EXERCISE DESCRIPTION >> From the records that follow, give the number of lines that include the word "agent", with no further words.

PROVIDED ENTRIES section start

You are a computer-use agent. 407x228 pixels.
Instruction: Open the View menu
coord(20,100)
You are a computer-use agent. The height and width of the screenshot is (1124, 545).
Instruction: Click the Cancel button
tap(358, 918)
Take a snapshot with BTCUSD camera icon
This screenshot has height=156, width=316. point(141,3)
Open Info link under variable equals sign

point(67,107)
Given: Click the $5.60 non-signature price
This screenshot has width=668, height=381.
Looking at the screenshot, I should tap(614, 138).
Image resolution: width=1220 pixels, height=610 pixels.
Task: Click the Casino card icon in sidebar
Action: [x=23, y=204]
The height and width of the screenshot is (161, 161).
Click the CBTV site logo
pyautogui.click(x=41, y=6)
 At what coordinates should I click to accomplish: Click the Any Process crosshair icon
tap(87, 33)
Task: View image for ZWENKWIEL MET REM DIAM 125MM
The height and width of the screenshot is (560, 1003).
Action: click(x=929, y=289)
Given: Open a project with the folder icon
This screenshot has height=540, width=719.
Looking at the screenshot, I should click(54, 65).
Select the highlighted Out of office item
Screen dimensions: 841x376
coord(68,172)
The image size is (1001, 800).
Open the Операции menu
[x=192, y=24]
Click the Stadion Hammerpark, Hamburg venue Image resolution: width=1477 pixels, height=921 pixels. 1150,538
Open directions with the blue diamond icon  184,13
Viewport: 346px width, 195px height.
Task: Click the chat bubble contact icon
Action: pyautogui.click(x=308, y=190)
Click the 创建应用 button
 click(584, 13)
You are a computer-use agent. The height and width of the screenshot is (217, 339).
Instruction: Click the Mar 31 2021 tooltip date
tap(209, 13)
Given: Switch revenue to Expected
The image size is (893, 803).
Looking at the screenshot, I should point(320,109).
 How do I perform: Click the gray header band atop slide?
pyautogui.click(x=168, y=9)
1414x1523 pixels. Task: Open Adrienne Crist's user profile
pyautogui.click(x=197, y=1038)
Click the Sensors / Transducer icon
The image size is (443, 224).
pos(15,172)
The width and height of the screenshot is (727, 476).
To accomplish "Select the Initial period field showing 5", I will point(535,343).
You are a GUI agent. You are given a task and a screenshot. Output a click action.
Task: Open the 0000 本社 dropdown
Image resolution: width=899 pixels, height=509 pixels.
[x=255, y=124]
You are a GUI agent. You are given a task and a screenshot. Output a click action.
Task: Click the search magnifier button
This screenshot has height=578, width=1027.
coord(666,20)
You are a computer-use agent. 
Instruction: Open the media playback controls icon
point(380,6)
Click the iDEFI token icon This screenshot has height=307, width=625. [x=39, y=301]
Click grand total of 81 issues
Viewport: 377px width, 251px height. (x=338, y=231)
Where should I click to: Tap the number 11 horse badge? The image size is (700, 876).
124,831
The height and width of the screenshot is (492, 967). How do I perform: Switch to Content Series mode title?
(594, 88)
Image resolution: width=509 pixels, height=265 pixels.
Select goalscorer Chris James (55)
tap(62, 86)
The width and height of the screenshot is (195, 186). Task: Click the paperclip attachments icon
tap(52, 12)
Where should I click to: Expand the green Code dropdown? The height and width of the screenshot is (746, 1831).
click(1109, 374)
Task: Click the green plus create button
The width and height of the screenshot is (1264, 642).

PROVIDED ENTRIES section end

OUTPUT >> 6